> [GIVEN INSTRUCTION]: Please show every line from the entries below that contains the word "each", copied in full.

═══ EXERCISE DATA

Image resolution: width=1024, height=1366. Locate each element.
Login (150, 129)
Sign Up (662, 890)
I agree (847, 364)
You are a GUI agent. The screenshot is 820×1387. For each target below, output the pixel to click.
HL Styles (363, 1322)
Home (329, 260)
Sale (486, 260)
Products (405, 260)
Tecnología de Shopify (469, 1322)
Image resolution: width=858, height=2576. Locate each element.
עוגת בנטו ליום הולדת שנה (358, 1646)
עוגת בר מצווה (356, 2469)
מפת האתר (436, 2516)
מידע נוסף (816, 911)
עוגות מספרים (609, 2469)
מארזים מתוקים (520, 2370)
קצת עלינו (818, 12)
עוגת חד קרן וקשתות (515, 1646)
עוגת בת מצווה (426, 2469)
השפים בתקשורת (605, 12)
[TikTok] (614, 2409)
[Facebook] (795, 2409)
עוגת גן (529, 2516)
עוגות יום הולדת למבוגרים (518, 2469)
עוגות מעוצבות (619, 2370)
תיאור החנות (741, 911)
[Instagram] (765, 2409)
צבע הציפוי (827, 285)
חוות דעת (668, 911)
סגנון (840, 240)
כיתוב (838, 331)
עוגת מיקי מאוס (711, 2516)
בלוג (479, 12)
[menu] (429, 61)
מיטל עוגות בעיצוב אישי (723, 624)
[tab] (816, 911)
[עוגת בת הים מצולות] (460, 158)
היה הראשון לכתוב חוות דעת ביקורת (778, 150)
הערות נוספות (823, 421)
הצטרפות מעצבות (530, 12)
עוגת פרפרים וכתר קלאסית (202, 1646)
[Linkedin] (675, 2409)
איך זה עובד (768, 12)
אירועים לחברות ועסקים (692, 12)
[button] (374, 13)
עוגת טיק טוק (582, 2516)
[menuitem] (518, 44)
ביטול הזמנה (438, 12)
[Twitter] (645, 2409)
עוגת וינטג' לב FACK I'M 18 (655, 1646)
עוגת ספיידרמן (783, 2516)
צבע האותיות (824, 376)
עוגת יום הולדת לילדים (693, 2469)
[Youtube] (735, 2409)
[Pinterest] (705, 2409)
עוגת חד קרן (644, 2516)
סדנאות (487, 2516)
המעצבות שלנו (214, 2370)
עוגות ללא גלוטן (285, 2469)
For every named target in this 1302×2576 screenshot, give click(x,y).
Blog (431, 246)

══════

> [FINAL RESULT]:
Image resolution: width=1024, height=1366. Locate each element.
You are a GUI agent. The screenshot is 820×1387. For each target below, output the pixel to click.
Image resolution: width=858, height=2576. Locate each element.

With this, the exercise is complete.